### THE PROBLEM:
Output exactly the lines from the one containing "Where should I" through the final line of the entries below, both included, and skip the pictures.

+++

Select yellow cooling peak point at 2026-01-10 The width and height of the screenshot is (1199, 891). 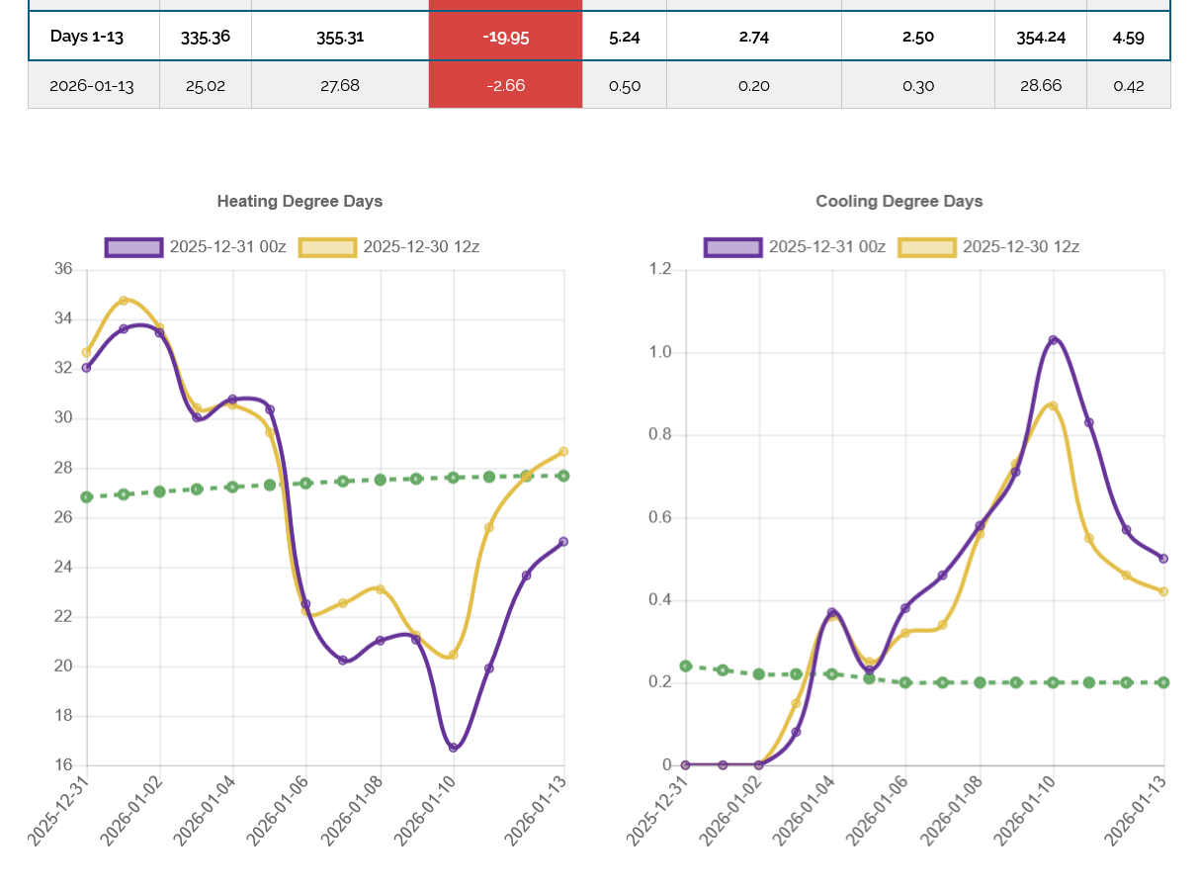[1053, 405]
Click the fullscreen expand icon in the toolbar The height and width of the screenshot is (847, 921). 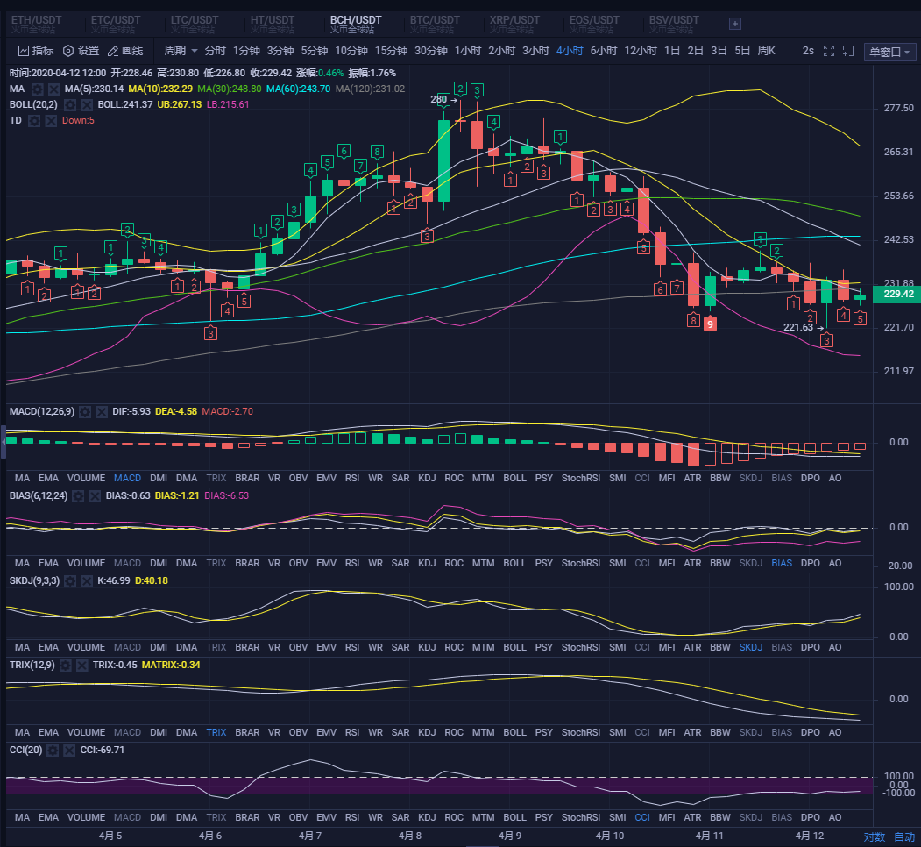coord(829,51)
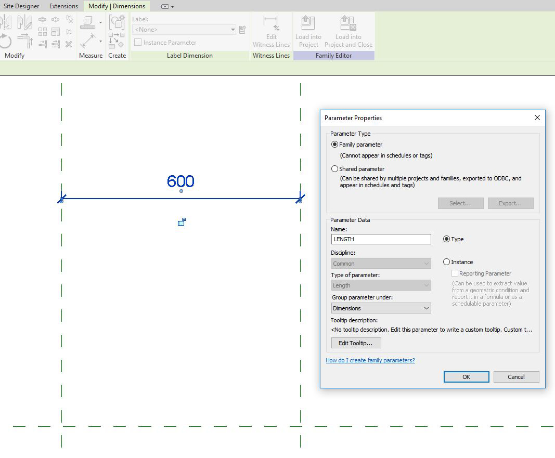Click the Delete icon in Modify panel
Image resolution: width=555 pixels, height=458 pixels.
69,44
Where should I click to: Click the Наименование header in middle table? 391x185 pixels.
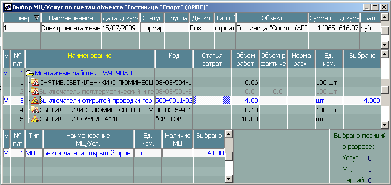tap(90, 56)
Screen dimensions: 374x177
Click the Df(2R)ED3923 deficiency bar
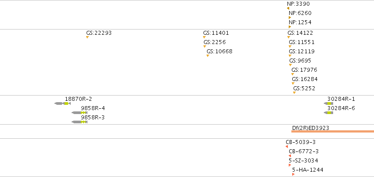coord(333,131)
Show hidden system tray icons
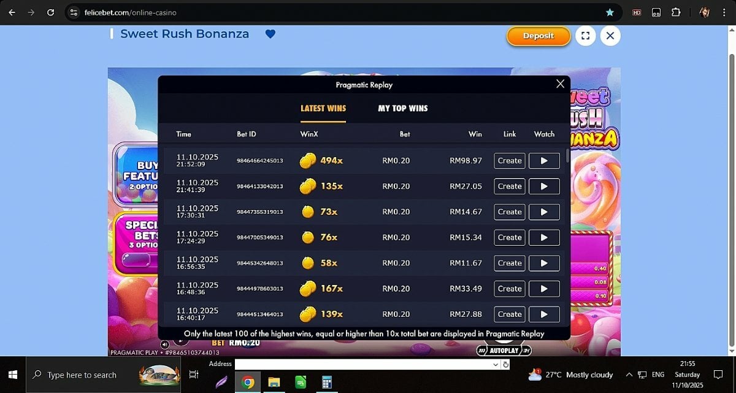 [629, 375]
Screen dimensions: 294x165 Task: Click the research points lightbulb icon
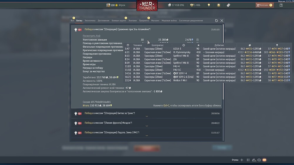point(209,5)
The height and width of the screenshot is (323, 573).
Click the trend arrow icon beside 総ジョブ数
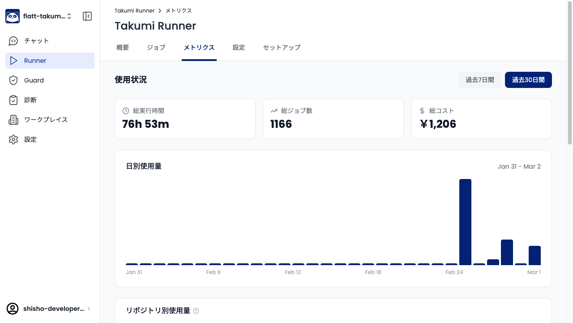point(274,111)
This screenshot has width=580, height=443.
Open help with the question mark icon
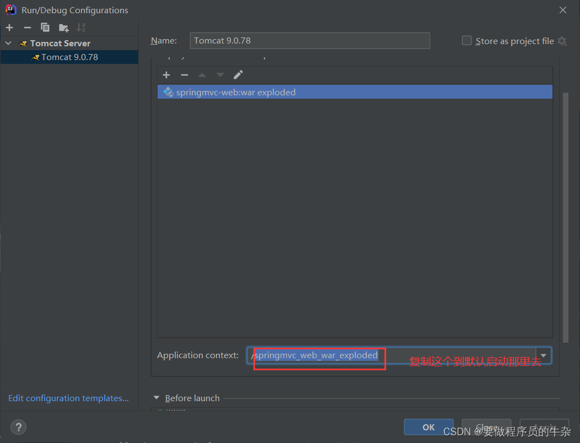(18, 427)
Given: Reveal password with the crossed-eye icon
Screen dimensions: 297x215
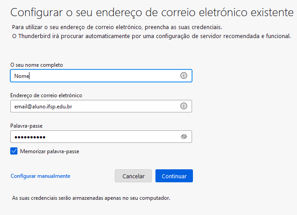Looking at the screenshot, I should point(184,136).
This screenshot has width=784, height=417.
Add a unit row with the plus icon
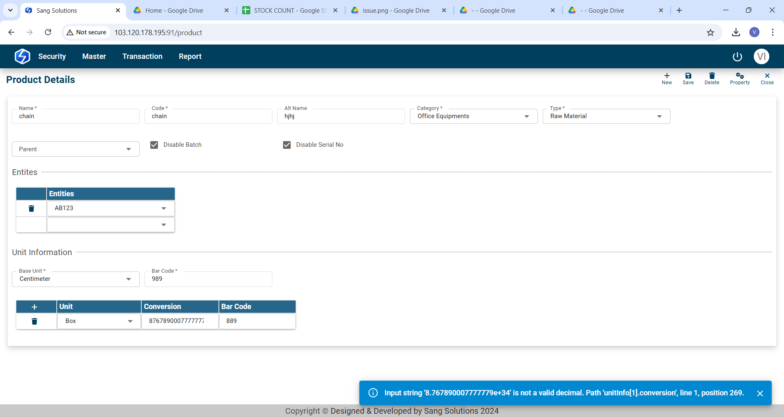pos(35,307)
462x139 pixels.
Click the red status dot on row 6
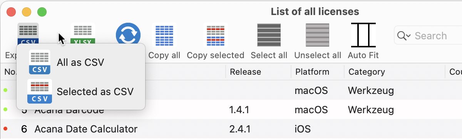tap(5, 129)
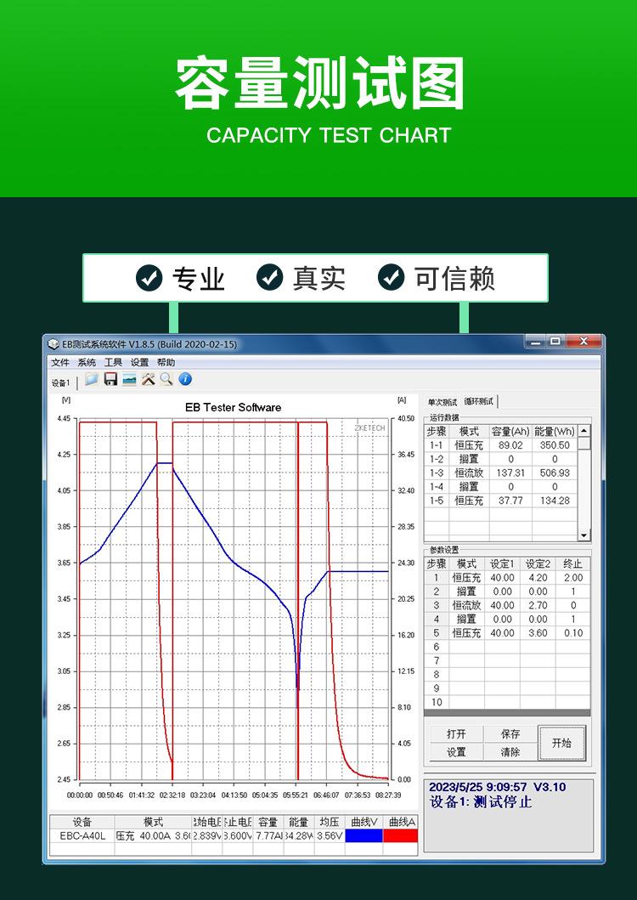
Task: Click the floppy disk save icon
Action: pos(110,379)
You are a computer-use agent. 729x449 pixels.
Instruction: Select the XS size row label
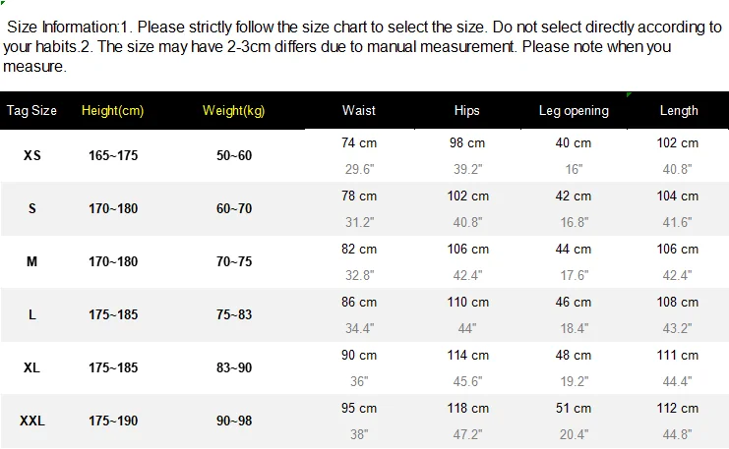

+++

### EXERCISE RESPONSE:
Where should I click to: Click the Наименование header in middle table? 391x185 pixels.
tap(90, 56)
Screen dimensions: 374x177
Click the Df(2R)ED3923 deficiency bar
coord(333,131)
Show hidden system tray icons
 [629, 375]
Screen dimensions: 294x165 Task: Click the research points lightbulb icon
point(209,5)
The height and width of the screenshot is (323, 573).
Click the trend arrow icon beside 総ジョブ数
point(274,111)
This screenshot has width=580, height=443.
Open help with the question mark icon
(18, 427)
Given: Reveal password with the crossed-eye icon
Screen dimensions: 297x215
Looking at the screenshot, I should point(184,136).
This screenshot has width=784, height=417.
Add a unit row with the plus icon
pos(35,307)
462x139 pixels.
Click the red status dot on row 6
tap(5, 129)
Task: Click the floppy disk save icon
Action: pos(110,379)
You are a computer-use agent. 729x449 pixels.
Instruction: Select the XS size row label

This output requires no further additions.